La soirée est servie par une troupe de chanteurs d’une très grande qualité, comme presque toujours au MET. Matthias Goerne, qui remplace au pied levé Thomas Hampson et qui a travaillé l’après midi même avec James Levine, réussit à créer un personnage halluciné, ailleurs, avec une voix complètement impersonnelle, désengagée, presque désincarnée, grâce à un timbre un  peu voilé qui sert évidemment le propos. Son expérience du Lied, sa manière de dire le texte, son aptitude à ne pas colorer, en font vraiment un très grand interprète. Il compose un Wozzeck presque déjà hors du monde, qui ne s’anime qu’en présence de Marie. La première scène est murmurée, cette voix presque blanche, presque absente fait violent contraste avec celle du capitaine, très composée, cassante, particulièrement colorée de Peter Hoare, qui, après Desportes (Die Soldaten, Zürich, voir le blog), Sharikov (Coeur de chien, Lyon: voir le blog) montre une capacité de composition particulièrement développée: il joue avec sa voix, très ductile, particulièrement malléable et compose un personnage vraiment remarquable dont la voix travaille sur la variation des couleurs alors que Goerne veille à produire un son monocolore ou sans couleur, et qui par contraste parait terriblement humain, au contraire du capitaine.
Deborah Voigt est une Marie à la voix sonore, qui impose une vision très dramatique du personnage, au détriment d’une certaine sensibilité et d’une certaine humanité. Face à un Wozzeck aussi élaboré que celui de Goerne, elle reste, me semble-t-il, un peu extérieure au propos. On pense à ce que ferait une Angela Denoke ou une Waltraud Meier…La Marie de Deborah Voigt n’est pas à dédaigner, mais ce son droit, assuré, quelquefois un peu fixe, ne convient pas au personnage dont elle ne rend pas la fragilité.
Pas de fragilité pour l’excellent tambour major de Simon O’Neill dont on remarque une fois de plus le beau timbre et la voix très présente: la couleur et la manière de chanter conviennent parfaitement à son personnage. Mais c’est le docteur de Clive Bailey qui, avec Peter Hoare, constitue pour moi peut-être la plus agréable surprise: une voix de basse très ductile, qui a une belle aptitude à colorer, à varier le ton, à interpréter; à la fois bouffe et inquiétant, sonore et insinuant mais jamais cabotin: il obtient un succès très mérité.

* _MATÉRIEL RECUEILLI_:
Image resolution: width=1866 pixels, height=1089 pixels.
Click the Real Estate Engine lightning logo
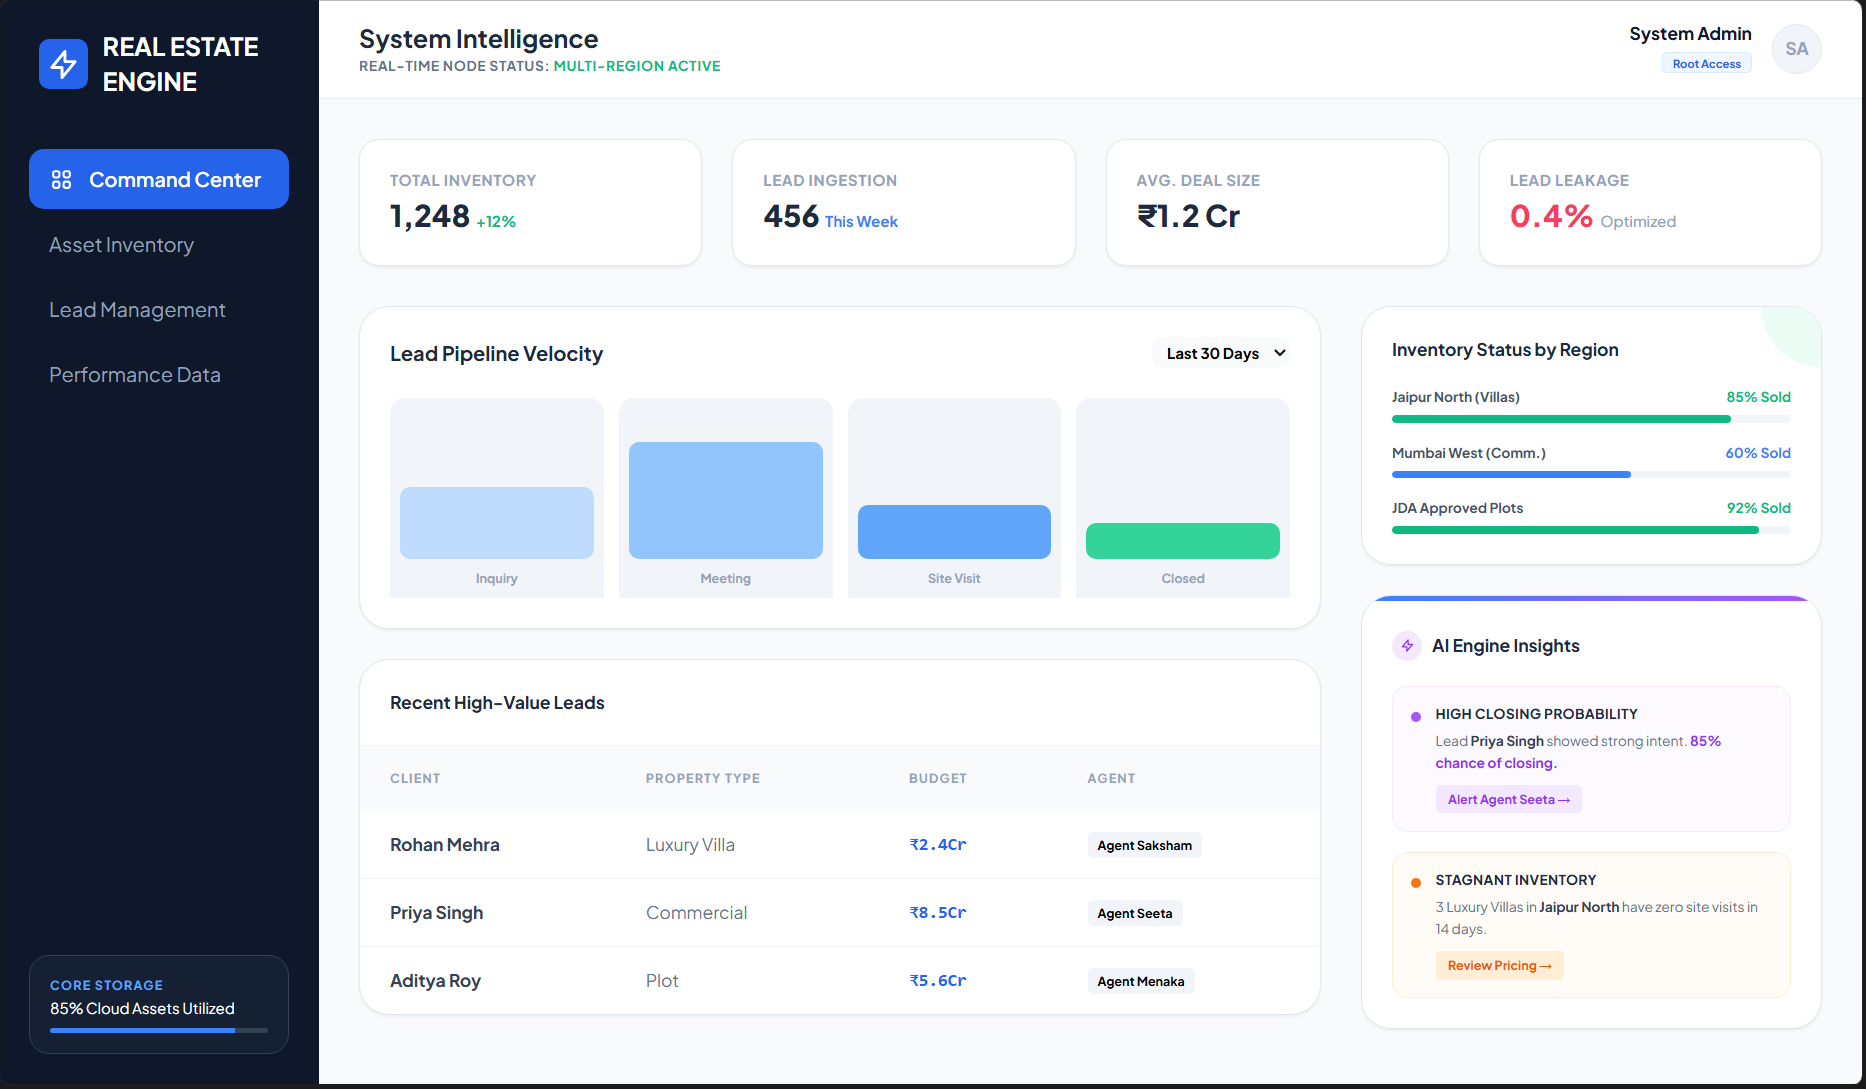(63, 63)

* _LA CONSIGNE_:
D'après l'extrait, quel chanteur remplace Thomas Hampson au pied levé ? Les lignes n'ont aucun rapport avec l'extrait.

* _RÉSULTAT DE L'EXERCICE_:
Matthias Goerne.